Imagine you want to cypher a text, you can have a table with a column with the char you really want to be the meaning and another column with the obscured representation, what you write is the obscured thing, but when you read you take out that table to translate to the original meaning. Computers do sort of the same thing with the translation from bits to letters. But there are many tables, it depends on the languages to read and write.

Aaron “Abolish ICE” Madlon-Kay@mastodon.social · 13 days ago

@akunohana The compiler doesn’t need to know that 0x18 is CAN; that knowledge is embedded in whatever decided that the data you’re inspecting is UTF-8 or ASCII.

The content of your original post has been replaced with a link that I can’t open so I can’t go back and confirm where you said the data was coming from. But if the data was some other exotic encoding then 0x18 would mean something else in the context of that data.

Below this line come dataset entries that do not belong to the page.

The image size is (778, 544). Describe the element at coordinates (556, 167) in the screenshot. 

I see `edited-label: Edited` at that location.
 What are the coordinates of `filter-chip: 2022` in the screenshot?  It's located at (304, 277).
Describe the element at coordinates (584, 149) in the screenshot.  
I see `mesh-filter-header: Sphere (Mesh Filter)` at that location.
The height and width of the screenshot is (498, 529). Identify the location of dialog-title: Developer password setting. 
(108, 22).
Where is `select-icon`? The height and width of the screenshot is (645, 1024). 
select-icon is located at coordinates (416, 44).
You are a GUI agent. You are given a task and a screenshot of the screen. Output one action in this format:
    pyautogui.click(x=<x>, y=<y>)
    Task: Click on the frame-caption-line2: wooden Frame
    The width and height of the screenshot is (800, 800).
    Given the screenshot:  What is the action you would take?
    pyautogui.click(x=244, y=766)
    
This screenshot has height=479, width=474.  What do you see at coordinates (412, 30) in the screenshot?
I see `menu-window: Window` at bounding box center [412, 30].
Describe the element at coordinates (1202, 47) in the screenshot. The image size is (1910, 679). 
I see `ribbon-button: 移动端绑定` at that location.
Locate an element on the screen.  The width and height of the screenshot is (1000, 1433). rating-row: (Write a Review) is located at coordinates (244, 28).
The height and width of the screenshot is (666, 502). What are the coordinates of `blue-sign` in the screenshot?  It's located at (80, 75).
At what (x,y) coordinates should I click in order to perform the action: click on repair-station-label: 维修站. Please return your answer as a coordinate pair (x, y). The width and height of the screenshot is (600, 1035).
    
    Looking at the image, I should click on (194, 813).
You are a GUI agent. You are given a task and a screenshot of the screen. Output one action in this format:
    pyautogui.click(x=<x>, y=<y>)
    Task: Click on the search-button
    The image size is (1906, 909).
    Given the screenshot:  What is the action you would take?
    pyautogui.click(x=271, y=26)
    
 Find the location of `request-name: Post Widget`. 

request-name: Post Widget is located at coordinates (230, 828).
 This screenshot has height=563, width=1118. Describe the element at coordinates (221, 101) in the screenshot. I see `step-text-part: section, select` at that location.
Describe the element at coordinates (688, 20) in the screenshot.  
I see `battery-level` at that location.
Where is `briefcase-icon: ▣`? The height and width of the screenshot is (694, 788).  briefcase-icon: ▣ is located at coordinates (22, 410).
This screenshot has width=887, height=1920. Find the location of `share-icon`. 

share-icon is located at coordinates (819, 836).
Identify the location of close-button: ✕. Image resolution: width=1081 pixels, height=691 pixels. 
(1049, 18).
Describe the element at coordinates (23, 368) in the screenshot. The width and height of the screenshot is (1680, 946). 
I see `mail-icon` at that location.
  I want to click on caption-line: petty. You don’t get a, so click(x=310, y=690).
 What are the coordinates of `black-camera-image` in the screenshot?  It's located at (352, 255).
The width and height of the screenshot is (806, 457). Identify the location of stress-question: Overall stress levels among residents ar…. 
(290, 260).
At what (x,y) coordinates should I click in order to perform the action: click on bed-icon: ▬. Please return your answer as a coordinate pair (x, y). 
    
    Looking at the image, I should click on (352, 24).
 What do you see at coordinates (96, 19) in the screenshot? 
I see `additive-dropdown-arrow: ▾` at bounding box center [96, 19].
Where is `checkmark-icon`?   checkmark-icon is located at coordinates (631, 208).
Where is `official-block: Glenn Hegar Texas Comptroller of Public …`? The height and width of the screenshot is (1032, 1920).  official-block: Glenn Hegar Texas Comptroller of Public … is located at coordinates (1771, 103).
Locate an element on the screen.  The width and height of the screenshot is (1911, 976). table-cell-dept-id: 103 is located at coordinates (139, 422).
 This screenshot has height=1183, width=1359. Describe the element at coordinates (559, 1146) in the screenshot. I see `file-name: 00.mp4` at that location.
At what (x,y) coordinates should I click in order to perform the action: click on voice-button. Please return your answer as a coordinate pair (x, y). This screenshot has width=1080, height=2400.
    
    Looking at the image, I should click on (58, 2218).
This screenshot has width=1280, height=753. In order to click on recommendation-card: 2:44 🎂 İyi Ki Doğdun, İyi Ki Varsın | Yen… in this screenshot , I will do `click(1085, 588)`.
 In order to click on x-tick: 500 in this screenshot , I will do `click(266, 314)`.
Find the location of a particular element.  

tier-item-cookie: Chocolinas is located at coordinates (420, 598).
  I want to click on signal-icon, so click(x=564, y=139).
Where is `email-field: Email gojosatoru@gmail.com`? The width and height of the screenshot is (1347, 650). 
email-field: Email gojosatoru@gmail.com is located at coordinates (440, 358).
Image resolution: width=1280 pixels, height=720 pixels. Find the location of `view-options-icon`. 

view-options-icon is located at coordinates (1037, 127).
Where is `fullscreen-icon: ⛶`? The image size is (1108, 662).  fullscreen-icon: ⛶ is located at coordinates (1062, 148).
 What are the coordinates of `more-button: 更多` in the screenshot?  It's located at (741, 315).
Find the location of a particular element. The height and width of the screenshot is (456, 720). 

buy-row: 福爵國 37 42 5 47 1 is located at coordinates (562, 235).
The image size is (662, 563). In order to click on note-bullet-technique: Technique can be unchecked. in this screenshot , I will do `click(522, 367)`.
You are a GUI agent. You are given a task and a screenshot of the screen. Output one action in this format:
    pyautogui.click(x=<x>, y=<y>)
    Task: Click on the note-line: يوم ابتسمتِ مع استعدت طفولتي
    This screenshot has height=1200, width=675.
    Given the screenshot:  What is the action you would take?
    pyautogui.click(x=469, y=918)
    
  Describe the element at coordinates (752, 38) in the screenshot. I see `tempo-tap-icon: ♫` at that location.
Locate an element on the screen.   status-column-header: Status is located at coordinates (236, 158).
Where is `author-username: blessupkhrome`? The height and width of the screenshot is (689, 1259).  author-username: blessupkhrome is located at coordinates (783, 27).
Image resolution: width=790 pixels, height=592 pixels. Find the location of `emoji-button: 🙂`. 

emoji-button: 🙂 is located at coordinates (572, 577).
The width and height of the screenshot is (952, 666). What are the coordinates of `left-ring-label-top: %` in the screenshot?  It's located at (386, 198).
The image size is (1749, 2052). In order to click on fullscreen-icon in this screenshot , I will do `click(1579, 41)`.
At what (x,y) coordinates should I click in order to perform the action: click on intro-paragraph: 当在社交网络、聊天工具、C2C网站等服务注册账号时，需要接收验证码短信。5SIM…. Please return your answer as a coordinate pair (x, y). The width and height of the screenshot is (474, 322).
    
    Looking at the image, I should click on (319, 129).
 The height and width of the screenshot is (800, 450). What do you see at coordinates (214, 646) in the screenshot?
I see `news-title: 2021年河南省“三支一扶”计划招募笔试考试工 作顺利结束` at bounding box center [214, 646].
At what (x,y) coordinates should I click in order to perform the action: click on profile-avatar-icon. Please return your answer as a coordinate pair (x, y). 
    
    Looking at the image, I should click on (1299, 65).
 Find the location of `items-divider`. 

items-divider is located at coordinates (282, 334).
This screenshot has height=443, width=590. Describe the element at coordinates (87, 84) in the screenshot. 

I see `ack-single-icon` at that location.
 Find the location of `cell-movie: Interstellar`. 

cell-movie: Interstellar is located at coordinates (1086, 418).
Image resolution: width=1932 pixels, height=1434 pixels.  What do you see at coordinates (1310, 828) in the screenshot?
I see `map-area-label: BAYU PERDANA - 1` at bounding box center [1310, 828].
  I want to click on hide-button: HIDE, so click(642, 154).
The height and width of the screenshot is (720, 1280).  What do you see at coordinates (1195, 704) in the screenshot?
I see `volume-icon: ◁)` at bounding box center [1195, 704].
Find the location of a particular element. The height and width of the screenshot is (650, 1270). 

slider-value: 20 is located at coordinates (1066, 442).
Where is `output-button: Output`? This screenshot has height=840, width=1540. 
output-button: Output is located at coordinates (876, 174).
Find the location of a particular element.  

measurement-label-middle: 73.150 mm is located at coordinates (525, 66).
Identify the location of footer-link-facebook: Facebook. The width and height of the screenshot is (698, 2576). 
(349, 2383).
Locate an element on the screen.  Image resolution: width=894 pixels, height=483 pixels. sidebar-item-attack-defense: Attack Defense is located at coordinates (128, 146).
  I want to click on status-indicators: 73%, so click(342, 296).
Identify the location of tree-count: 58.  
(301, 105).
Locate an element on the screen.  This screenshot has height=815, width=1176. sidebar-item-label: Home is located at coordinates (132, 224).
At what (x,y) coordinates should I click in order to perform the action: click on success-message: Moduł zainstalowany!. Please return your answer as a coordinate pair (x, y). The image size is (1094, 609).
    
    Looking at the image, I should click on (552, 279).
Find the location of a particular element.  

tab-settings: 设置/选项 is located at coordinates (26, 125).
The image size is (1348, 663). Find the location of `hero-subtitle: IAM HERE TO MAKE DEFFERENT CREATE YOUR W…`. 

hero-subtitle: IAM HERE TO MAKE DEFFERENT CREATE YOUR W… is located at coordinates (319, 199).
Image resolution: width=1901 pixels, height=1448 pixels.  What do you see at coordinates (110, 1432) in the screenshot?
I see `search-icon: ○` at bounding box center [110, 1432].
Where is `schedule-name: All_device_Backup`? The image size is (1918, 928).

printf("%s", name);@piefed.blahaj.zone · 13 days ago

Oh, maybe I messed something up when editing… Here’s what I wrote:

I was experimenting with sanitizing user input In other words, I’m simply prompting for user input, read to a character array with fgets.

What it “that thing” that decided the encoding?

Aaron “Abolish ICE” Madlon-Kay@mastodon.social · 13 days ago

@akunohana OK that’s a pretty good question then. In that case the encoding is determined by your terminal (or if not terminal then execution environment). Try invoking env (or locale) and looking at LANG and LC_ALL; those should tell you what your terminal accepts as input and passes along to your program.

printf("%s", name);@piefed.blahaj.zone · 13 days ago

Sweet! I think this is the answer that I was looking for, although my post is poorly phrased. 😅

Does this mean that in theory, there could arise problems with portability? 98-ish percent of all systems use Unicode, but if I were to run my program on an obscure system whose underlying character encoding is not Unicode or some superset of ASCII, I assume it would return other values?

Aaron “Abolish ICE” Madlon-Kay@mastodon.social · 13 days ago

@akunohana Yes! Although I would say that ASCII is a pretty safe assumption and it’s really anything above the top of ASCII that you need to account for (document as a requirement for your program, or take steps to ensure the OS uses the right encoding if you are packaging something for distribution)